Tandis que j'avalais difficilement ma nourriture, je jetais un regard vers ma voisine de table habituelle. Elle me le rendis, et m'adressa un petit sourire. Avant de nous faire remarquer par les surveillantes, nous nous remîmes à manger.

Quelques minutes plus tard, les surveillantes nous firent lever à nouveau pour nous ramener dans nos cellules.  Une infirmière m'empoigna le bras  mais ne m'emmena pas vers ma chambre. Je me décide donc à lui demander où nous allons :

- Aujourd'hui commence votre traitement. Vous passerez une heure en compagnie d'un spécialiste.

Ne voyant rien d'autre à ajouter, je me laisse guider à travers les couloirs aux murs immaculés si propre à cet hôpital. Des couloirs desquels je ne pourrait m'échapper que dans mes rêves les plus fous. Des couloirs qui font partie intégrante de ma prison terrestre.

En une fraction de seconde l'infirmière s'arrêta. Ne m'ayant pas prévenue, je failli tomber. Elle n'y prêta aucune attention. Avant, je détestais être le centre de l'attention, je détestais qu'on fasse attention à moi, je faisais tout pour rester discrète. Maintenant, le fait qu'on ne se soucie même plus de moi me met hors de moi. Je sens cette même colère qui m'a poussée à frapper Gigi revenir. Elle monte en moi, comme la moutarde, elle me prend le nez. J'ai une subite envie de tuer cette infirmière si dure, si indifférente à ce que je peux ressentir à l'instant. Néanmoins, je me retiens. Un meurtre en plein couloir ne serai sans doute pas une bonne idée. Tandis que je lutte intérieurement pour garder le contrôle, la porte devant laquelle nous attendions s'ouvre.

- Docteur, je vous amène la patiente 147WN pour sa première séance.

L'infirmière me poussa alors vers un fauteuil face à celui du médecin et me força à m'asseoir dessus. Il ne me quittait pas des yeux, je décide alors de faire de même. Pendant que nous continuions à nous fixer mutuellement, il dit :

- Vous pouvez sortir, merci.

Voyant que je ne me décide pas à sortir de mon mutisme, le médecin me lâche du regard et vérifie rapidement ses papiers :

- Vous êtes bien Wilhelmina Nicholson ? me demande-t-il.

- Non, je suis la patiente 147WN, je n'ai plus de nom.

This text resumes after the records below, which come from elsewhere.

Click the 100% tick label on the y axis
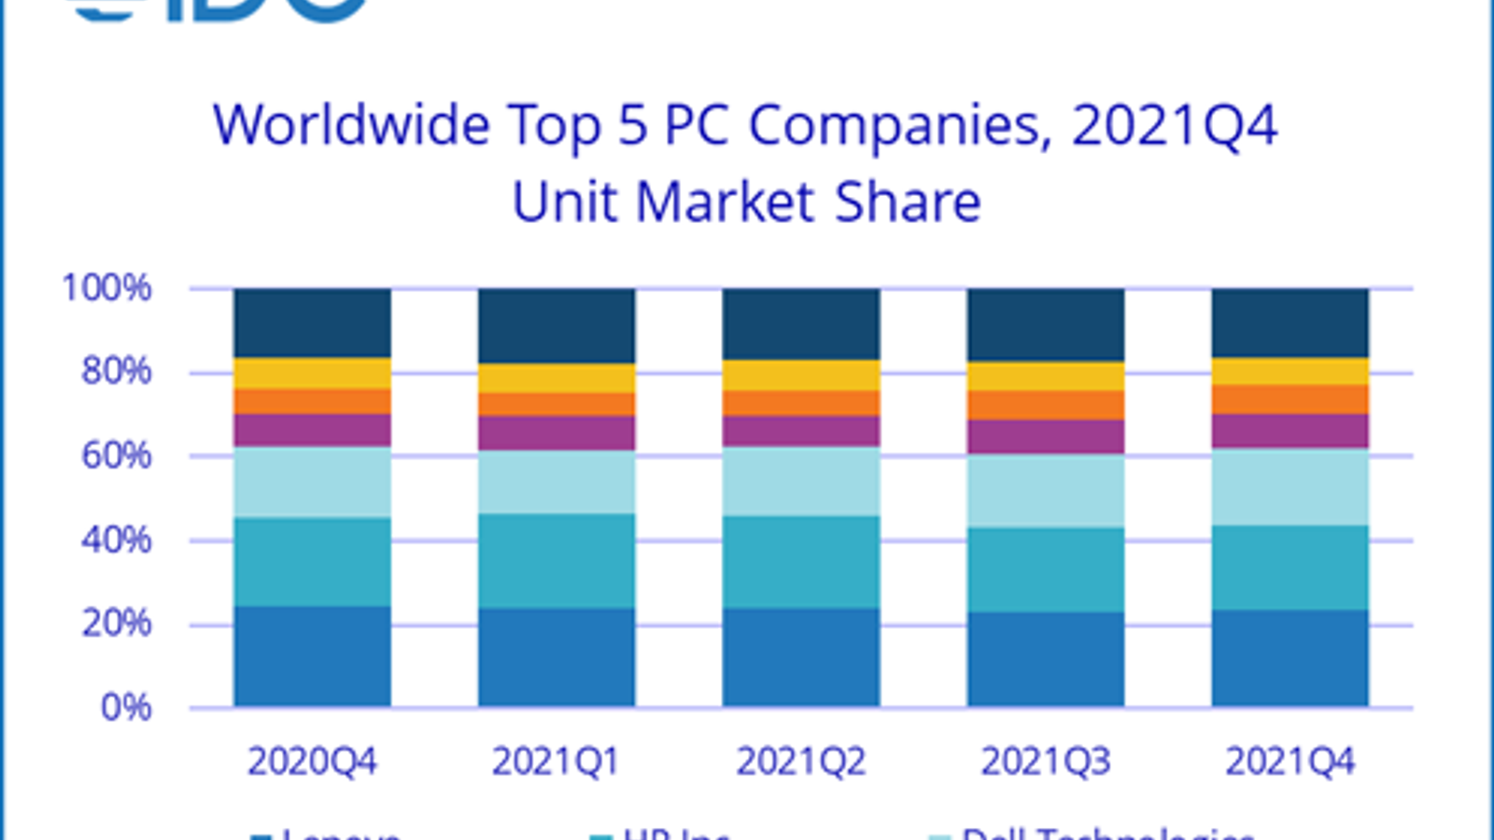[x=106, y=287]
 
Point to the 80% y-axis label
[x=116, y=371]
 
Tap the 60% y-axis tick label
[x=116, y=455]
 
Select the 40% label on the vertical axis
[x=116, y=539]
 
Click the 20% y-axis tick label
[x=116, y=623]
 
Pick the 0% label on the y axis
[x=126, y=707]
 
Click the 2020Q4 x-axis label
[x=312, y=762]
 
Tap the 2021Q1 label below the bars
[x=556, y=762]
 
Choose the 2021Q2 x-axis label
[x=800, y=762]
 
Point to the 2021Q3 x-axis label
[x=1045, y=762]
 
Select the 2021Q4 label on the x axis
[x=1290, y=762]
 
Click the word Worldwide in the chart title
[x=351, y=124]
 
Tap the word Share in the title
[x=908, y=202]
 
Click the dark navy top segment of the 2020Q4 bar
[x=312, y=323]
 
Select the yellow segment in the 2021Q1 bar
[x=557, y=378]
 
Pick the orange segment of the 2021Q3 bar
[x=1046, y=405]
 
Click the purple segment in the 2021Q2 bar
[x=801, y=431]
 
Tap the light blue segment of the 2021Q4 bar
[x=1290, y=487]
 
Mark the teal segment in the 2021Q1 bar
[x=557, y=561]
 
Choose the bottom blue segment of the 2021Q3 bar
[x=1046, y=659]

Je ne sais toujours pas ce qui m'a poussée à répondre ça. Surement ma colère encore fraîche, cette colère qui me rappelle que je suis plus une personne ici mais simplement un nombre et deux lettres. Je ne suis plus Wilhelmina Nicholson. Cette femme est morte quand j'ai passée les portes de l'Ile du Silence.

Le médecin me regarde sans bouger. Il est partagé entre l'étonnement et l'admiration. Il ne comprend sans doute pas pourquoi il y tant de perspicacité chez une folle, pourquoi elle arrive encore à raisonner convenablement.

Il réajuste ses lunettes sur son nez, croise ses mains sur son dossier posé devant lui et me demande :

- Vous ne voulez plus être appelée par votre nom ?

- Quand je suis arrivée, on m'a dit que je n'avais plus de nom. J'ai été réduite à trois chiffres et deux lettres. Wilhelmina Nicholson est définitivement partie, docteur. Vous ne pourrez pas lui parler. Vous ne serez que face à 147WN.

Ma voix était sèche, pleine de ressentiment, pleine de rancœur. Jamais je ne pourrez leur pardonner de m'avoir ainsi déshumanisé.

- Mais vous attachiez de l'importance à votre nom, n'est ce pas ? me demanda-t-il.